[INSTRUCCIONES DE LA TAREA] Transcribe íntegro y sin ningún cambio el texto sobre el inicio del Decálogo que aparece a continuación.

Homilía VIII: Sobre el inicio del Decálogo (continuación)

Adorar y dar culto sólo al único Dios

4. Pero (el texto) agrega y dice: “No las adorarás ni les darás culto[1]” (Ex 20,5).

Una cosa es dar culto, otra adorar. Alguien también puede algunas veces adorar contra su voluntad, como quienes adulan a los reyes, cuando los ven entregados a devociones de ese género, fingiendo adorar a los ídolos, aunque en su corazón tengan la certeza de que el ídolo es nada; pero dar culto es abandonarse a ellos con todo afecto y devoción. La Palabra divina prohíbe ambas cosas: no debes dar culto con devoción ni tampoco adorar en apariencia. Con todo, sepamos que cuando decides guardar lo que manda el precepto, y repudiar todos los demás dioses y señores y, excepto al único Dios y Señor, a nadie tener por dios o señor, esto es declarar a todos los demás una guerra sin cuartel.

[Entradas extraídas de una colección]

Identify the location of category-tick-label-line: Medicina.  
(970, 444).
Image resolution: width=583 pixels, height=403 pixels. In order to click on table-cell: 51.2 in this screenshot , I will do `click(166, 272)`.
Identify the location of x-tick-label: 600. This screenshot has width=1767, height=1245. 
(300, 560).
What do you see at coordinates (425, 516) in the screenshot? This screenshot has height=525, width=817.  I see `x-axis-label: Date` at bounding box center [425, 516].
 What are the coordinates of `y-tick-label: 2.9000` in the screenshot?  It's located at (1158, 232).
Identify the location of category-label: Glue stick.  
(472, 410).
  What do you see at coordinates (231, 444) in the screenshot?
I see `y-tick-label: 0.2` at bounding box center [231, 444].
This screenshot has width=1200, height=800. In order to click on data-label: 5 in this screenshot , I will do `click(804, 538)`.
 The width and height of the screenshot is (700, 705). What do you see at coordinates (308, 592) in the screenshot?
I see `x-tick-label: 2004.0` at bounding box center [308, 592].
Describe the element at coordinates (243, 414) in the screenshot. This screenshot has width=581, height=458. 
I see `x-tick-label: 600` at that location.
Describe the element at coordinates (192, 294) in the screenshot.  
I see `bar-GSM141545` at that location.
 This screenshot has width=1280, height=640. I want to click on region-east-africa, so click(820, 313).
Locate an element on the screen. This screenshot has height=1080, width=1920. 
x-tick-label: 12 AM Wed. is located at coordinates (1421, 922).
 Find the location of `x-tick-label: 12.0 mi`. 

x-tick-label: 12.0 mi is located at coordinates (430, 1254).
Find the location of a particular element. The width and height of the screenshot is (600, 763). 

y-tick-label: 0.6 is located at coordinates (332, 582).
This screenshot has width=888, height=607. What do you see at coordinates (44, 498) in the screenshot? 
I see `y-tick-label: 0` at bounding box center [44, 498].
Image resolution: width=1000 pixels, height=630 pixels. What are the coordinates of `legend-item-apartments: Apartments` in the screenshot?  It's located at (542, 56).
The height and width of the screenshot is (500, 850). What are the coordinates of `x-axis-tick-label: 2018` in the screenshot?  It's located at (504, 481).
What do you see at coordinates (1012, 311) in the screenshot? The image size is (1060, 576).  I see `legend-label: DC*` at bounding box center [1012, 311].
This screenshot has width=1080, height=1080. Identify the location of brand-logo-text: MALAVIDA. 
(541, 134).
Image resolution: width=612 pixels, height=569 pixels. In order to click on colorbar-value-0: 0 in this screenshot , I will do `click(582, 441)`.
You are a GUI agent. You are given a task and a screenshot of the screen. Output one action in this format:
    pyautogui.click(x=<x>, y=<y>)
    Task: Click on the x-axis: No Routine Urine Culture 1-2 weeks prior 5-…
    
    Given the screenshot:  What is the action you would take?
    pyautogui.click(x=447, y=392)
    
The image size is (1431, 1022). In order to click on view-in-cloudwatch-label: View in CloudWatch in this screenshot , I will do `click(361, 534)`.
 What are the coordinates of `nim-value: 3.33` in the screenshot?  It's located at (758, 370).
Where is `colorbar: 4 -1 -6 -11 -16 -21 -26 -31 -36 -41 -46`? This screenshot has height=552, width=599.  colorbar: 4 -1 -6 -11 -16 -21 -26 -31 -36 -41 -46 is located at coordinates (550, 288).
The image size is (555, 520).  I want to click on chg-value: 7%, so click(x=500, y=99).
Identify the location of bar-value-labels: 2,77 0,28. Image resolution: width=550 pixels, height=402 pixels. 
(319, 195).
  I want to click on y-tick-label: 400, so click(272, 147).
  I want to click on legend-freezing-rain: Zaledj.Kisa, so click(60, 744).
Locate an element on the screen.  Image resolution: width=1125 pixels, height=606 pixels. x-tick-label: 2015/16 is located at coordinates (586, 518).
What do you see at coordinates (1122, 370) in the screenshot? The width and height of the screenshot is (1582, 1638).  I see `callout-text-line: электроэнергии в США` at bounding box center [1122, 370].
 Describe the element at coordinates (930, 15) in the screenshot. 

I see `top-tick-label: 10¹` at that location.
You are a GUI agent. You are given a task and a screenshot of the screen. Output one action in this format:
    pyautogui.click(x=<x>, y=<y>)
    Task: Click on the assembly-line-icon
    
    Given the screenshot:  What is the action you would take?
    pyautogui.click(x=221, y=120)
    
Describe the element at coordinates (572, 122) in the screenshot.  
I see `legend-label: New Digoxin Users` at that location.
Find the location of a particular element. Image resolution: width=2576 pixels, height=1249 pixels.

[RESPUESTA A LA TAREA]
Homilía VIII: Sobre el inicio del Decálogo (continuación)

Adorar y dar culto sólo al único Dios

4. Pero (el texto) agrega y dice: “No las adorarás ni les darás culto[1]” (Ex 20,5).

Una cosa es dar culto, otra adorar. Alguien también puede algunas veces adorar contra su voluntad, como quienes adulan a los reyes, cuando los ven entregados a devociones de ese género, fingiendo adorar a los ídolos, aunque en su corazón tengan la certeza de que el ídolo es nada; pero dar culto es abandonarse a ellos con todo afecto y devoción. La Palabra divina prohíbe ambas cosas: no debes dar culto con devoción ni tampoco adorar en apariencia. Con todo, sepamos que cuando decides guardar lo que manda el precepto, y repudiar todos los demás dioses y señores y, excepto al único Dios y Señor, a nadie tener por dios o señor, esto es declarar a todos los demás una guerra sin cuartel.